What this task involves. Reproduce the data below line by line, from its first line to the line with "Given: Click the Adelaide arrival city name", both included, and nothing past that point.

Record extracts.
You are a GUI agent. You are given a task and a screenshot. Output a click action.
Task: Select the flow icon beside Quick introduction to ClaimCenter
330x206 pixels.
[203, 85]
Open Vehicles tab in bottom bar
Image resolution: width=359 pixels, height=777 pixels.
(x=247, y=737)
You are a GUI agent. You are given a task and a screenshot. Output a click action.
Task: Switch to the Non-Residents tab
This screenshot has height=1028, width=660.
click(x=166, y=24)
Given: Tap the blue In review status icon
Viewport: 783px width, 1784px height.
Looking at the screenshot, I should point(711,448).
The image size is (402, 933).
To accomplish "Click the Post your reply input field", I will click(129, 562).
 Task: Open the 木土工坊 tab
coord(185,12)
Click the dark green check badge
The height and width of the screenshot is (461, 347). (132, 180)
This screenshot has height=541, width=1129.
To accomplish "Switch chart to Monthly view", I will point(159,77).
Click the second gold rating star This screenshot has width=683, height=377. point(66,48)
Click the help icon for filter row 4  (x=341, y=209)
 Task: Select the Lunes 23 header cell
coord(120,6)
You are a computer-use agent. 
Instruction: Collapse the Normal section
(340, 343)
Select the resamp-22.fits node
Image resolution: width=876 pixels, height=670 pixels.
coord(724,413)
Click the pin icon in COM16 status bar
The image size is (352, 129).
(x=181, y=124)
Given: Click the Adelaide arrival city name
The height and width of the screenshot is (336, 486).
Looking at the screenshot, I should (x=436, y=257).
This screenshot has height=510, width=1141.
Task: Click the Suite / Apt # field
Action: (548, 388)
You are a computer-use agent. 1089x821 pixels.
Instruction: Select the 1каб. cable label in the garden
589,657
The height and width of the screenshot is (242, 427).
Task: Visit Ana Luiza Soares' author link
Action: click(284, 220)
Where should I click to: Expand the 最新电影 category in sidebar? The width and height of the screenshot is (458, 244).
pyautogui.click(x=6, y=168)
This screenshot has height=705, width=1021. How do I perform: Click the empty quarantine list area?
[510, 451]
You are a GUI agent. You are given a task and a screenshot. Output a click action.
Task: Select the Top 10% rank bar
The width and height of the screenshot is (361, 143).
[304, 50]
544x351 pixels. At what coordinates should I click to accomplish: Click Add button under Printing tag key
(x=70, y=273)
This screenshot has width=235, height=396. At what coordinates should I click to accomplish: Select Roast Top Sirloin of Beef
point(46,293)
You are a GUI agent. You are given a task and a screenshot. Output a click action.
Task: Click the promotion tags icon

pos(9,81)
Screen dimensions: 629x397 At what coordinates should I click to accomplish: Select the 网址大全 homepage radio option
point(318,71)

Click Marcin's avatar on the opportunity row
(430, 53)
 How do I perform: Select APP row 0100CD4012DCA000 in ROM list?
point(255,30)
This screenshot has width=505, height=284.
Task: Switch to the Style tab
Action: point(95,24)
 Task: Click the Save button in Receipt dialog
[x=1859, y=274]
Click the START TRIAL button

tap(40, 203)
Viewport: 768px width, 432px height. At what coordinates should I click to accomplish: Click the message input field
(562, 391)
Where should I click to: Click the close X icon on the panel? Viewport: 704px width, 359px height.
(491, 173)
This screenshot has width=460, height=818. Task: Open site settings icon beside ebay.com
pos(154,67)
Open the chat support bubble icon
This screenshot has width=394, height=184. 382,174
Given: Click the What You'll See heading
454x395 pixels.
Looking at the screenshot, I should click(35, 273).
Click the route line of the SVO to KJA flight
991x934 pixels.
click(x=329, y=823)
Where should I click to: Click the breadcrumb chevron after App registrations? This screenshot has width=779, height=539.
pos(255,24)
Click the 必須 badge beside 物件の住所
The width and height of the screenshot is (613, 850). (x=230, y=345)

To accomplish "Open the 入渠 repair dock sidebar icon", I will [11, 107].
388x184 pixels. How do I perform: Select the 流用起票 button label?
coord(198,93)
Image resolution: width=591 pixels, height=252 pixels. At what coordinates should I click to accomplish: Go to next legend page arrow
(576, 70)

Solution for this problem.
You are a GUI agent. You are given a task and a screenshot. Output a click action.
Task: Select the flow icon beside Quick introduction to ClaimCenter
330x206 pixels.
[203, 85]
Open Vehicles tab in bottom bar
Image resolution: width=359 pixels, height=777 pixels.
(x=247, y=737)
You are a GUI agent. You are given a task and a screenshot. Output a click action.
Task: Switch to the Non-Residents tab
This screenshot has height=1028, width=660.
click(x=166, y=24)
Given: Tap the blue In review status icon
Viewport: 783px width, 1784px height.
Looking at the screenshot, I should point(711,448).
The image size is (402, 933).
To accomplish "Click the Post your reply input field", I will click(129, 562).
 Task: Open the 木土工坊 tab
coord(185,12)
Click the dark green check badge
The height and width of the screenshot is (461, 347). (132, 180)
This screenshot has height=541, width=1129.
To accomplish "Switch chart to Monthly view", I will point(159,77).
Click the second gold rating star This screenshot has width=683, height=377. point(66,48)
Click the help icon for filter row 4  (x=341, y=209)
 Task: Select the Lunes 23 header cell
coord(120,6)
You are a computer-use agent. 
Instruction: Collapse the Normal section
(340, 343)
Select the resamp-22.fits node
Image resolution: width=876 pixels, height=670 pixels.
coord(724,413)
Click the pin icon in COM16 status bar
The image size is (352, 129).
(x=181, y=124)
Given: Click the Adelaide arrival city name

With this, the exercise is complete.